Far from engaging in a bout of competitive electoral rhetoric in the manner of Amit Shah and Mamata Banerjee, the Odisha Chief Minister has dwelt on brasstacks if Monday’s presentation by Naveen Patnaik at the ruling BJD’s state council meeting is any indication.

Well and truly has he put in place a new benchmark in the state’s drive against corruption. Towards that end, annual property statements are to be filed by all public servants ~ from the sarpanch to MLAs, MPs and all government staff up to the level of Chief Secretary.

These are to be made public and also advanced to the Lokayukta. So sweeping a measure has seldom been announced by any state. It is most particularly significant in the case of Odisha, now in the vanguard as an investment destination. Mr Patnaik was remarkably explicit when he told the meeting that the fight against poverty, disease, injustice, natural calamities or regional disparities “will be worthless if we do not ensure transparency and eradicate corruption ~ the enemy of development”.

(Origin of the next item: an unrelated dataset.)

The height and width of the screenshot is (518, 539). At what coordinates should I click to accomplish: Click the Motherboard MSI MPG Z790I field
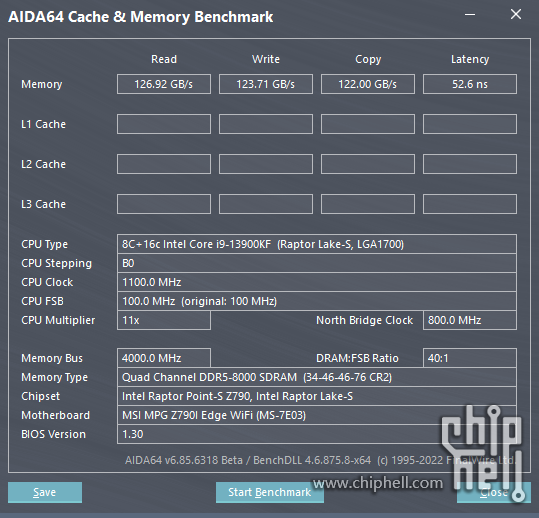click(x=317, y=415)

He has highlighted the contrived co-relation between development and corruption, though the second runs counter to the first. The relentless fight against corruption, he claimed, has brought Odisha a measure of fame all over the country.

The Chief Minister has now tightened the screws, the exemplars being the establishment of a Bench for the trial of corruption cases or the confiscation of assets of those involved in corruption. As many as 91 allegedly corrupt officials have been dismissed over the past year, a drastic action that many states would be proud of but few able to boast.

“We have stopped their pension and will further intensify the struggle against corruption,” Mr Patnaik has warned his party leadership. The subtext is fairly obvious. A section of worthies of Odisha’s ruling party are wallowing in the mire of corruption.

Another critical announcement was the decision to reserve seats in medical and engineering colleges for students of government schools. This initiative in terms of social justice will be buttressed with surveys of the backward segments.

Also to be welcomed is the impetus to women’s empowerment, specifically the demand for reservation of seats in the state Assembly and Parliament. The proposal will be furnished to the respective ministries for a proper follow-through. Mr Patnaik has in effect underlined the role of regional parties in the overall construct of development untainted by endemic corruption.

He has drawn a very pertinent distinction between regional and national parties which tend to “mainstream policies and languages”.

The development paradigm has been covered fair and square with the emphasis on corruption, the emphasis on engineering and medical education and reservation in legislatures for women.